Authentication FAILED: Operation not permitted
```

Damn - What operation?!

Any hints? I'm nearly switching back to Courier->MySQL instead of Courier->PAM->MySQL. But i wanna stick to PAM (for consistency's sake).

Any help is very appreciated.

----------

## TheButcher

Few files:  :Smile: 

/etc/courier/authlib/authdaemond.conf

```
AUTHDAEMOND="authdaemond.plain"
```

/etc/courier/authlib/authdaemonrc

```
authmodulelist="authpam"

authmodulelistorig="authuserdb authpam authshadow authmysql authcustom"

daemons=2

authdaemonvar="/var/lib/courier/authdaemon"

DEBUG_LOGIN=2

DEFAULTOPTIONS=""
```

(Strange thing: DEBUG_LOGIN=2, but i can't find any output in the logs except "LOGIN FAILED"?)

----------

## justanothergentoofanatic

 *Quote:*   

> Damn - What operation?! 

 

Access to the pop3 service. It's just a poorly-worded 'login failed' message.

 *Quote:*   

> authtest -s pop3 user@domain.tld pass

 

With PAM, you can't use the user@domain format; PAM only understands system accounts.

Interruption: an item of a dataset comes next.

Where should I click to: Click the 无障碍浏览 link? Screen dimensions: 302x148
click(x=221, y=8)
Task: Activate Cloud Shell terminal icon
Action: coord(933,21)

If you use 'authtest -s pop3 user', it should work.

-Mike

----------

## TheButcher

Oh - maybe i forgot to tell you, that i set up PAM to auth against MySQL's virtual hosting tables.

So i *can* use user@host.tld.

As i said before: It works just fine via sasl (testsaslauthd -u user@domain.tld -p -s smtp)

Thanks for your suggestions anyway  :Smile: 

----------

## j-m

 *TheButcher wrote:*   

> Oh - maybe i forgot to tell you, that i set up PAM to auth against MySQL's virtual hosting tables.
> 
> 

 

And what do you have in /etc/pam.d/pop and /etc/pam.d/imap  :Question: 

```

# Provided by mailbase (dont remove this line!)

# Standard pam.d file for mail service packages.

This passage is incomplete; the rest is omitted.